624 N.Y.S.2d 65 | N.Y. App. Div. | 1995

—In an action to recover damages for personal injuries, the plaintiff appeals from (1) a judgment of the Supreme Court, Kings County (Krausman, J.), entered October 28, 1993, which dismissed the complaint insofar as it is asserted against the defendant Jacob Elberg, and (2) an order of the same court, dated November 29, 1993, which denied reargument.

Ordered that the appeal from the order is dismissed since *600no appeal lies from an order denying reargument; and it is further,

Ordered that the judgment is affirmed; and it is further,

Ordered that the respondent is awarded one bill of costs.

The plaintiff was allegedly struck by a taxicab owned by the defendant N. Y. Tint Taxi Corp. (hereinafter Tint Taxi) and driven by the defendant Massoud Safarpour.

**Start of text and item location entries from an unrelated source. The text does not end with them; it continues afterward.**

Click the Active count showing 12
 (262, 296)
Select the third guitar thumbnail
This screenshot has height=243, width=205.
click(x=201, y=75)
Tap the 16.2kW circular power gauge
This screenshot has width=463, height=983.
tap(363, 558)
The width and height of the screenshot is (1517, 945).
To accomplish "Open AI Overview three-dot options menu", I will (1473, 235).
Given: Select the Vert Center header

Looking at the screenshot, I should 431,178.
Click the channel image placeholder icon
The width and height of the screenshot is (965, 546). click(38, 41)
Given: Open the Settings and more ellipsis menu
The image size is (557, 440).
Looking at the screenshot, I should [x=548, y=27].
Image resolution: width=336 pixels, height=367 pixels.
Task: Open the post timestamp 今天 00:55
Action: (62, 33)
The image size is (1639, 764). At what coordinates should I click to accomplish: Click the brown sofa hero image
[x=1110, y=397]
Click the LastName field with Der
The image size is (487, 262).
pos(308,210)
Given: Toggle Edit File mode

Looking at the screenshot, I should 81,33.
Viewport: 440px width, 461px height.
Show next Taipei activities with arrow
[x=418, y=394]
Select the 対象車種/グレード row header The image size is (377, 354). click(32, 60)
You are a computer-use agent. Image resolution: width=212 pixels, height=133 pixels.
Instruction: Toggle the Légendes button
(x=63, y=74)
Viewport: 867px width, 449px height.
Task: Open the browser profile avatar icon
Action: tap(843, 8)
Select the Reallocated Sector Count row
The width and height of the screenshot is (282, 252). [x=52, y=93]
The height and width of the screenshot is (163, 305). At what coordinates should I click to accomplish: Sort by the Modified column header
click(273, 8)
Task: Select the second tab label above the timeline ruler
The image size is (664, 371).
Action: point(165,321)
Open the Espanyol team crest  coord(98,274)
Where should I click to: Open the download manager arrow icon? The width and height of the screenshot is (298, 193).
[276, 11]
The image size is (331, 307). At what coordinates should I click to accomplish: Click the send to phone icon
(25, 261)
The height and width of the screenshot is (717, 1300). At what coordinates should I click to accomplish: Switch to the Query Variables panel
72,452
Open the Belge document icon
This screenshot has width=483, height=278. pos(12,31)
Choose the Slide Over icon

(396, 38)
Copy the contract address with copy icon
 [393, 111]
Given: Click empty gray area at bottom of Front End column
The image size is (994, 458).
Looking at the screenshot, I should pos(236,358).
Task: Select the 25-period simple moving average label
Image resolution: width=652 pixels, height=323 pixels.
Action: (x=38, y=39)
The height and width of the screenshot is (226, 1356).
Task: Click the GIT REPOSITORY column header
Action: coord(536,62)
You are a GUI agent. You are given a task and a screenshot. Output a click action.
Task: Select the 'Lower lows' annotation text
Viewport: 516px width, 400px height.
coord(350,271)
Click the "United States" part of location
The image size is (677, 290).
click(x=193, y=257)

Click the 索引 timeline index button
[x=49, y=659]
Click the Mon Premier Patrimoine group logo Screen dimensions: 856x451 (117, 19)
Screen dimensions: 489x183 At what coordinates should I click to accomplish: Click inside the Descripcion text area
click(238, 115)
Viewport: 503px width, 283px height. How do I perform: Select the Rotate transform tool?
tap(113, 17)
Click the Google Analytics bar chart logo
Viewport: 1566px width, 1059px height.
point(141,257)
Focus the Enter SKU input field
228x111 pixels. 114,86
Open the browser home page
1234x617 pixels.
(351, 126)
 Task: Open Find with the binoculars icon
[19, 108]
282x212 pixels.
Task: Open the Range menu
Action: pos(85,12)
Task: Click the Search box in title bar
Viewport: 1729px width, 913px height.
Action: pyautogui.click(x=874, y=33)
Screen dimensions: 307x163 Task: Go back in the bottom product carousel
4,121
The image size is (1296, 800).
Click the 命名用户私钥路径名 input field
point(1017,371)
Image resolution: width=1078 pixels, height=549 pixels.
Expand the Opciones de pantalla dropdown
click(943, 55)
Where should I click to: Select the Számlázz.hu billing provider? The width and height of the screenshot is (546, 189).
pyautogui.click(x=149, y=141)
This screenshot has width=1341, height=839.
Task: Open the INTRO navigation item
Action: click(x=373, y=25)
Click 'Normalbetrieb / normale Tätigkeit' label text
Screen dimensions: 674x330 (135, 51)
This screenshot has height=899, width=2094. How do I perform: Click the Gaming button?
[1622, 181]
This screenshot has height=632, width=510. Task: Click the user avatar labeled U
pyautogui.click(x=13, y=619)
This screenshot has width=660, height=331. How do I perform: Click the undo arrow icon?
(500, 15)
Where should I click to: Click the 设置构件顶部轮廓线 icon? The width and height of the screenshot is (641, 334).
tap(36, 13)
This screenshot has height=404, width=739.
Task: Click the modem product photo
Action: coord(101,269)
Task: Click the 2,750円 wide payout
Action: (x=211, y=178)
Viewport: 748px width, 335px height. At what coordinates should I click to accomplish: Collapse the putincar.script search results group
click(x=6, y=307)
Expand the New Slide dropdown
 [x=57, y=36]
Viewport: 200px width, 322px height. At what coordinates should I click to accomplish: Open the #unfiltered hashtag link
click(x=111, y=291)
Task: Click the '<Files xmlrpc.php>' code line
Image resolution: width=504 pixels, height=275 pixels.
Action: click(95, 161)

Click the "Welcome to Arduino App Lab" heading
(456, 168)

The defendant Jacob Elberg, the sole owner and shareholder of Tint Taxi, moved for summary judgment dismissing the complaint insofar as it is asserted against him individually, arguing that he is not liable for the plaintiff’s injuries. In response, the plaintiff argued that Elberg is personally liable for his injuries because Tint Taxi is merely a dummy corporation that Elberg uses to conduct his own personal business and because Elberg exercises complete dominion and control over Tint Taxi (see, Matter of Morris v New York State Dept. of Taxation & Fin., 82 NY2d 135; Port Chester Elec. Constr. Corp. v Atlas, 40 NY2d 652; Cooperstein v Patrician Estates, 97 AD2d 426; 13 NY Jur 2d, Business Relationships, §§ 26, 27).

The party seeking to pierce the corporate veil has the burden of establishing that there is a basis to do so (see, Ravel v Dirco Enters., 159 AD2d 564; Marino v Dwyer-Berry Constr. Corp., 146 AD2d 750). Here, the plaintiff failed to meet this burden. The only evidence submitted by the plaintiff in support of piercing the corporate veil was the speculative, hearsay affidavit of his attorney. Indeed, despite the fact that Elberg had been deposed before he moved for summary judgment, none of the testimony adduced at the deposition was submitted by the plaintiff in opposition to Elberg’s motion. (By a decision and order on motion of this Court dated December 8, 1994, a transcript of Elberg’s testimony was struck from the record on appeal for this reason.) Accordingly, since the record on appeal is devoid of any evidence to support piercing the corporate veil, the Supreme Court properly granted Elberg summary judgment and dismissed the complaint insofar as it is asserted against him. Balletta, J. P., Rosenblatt, Ritter and Altman, JJ., concur.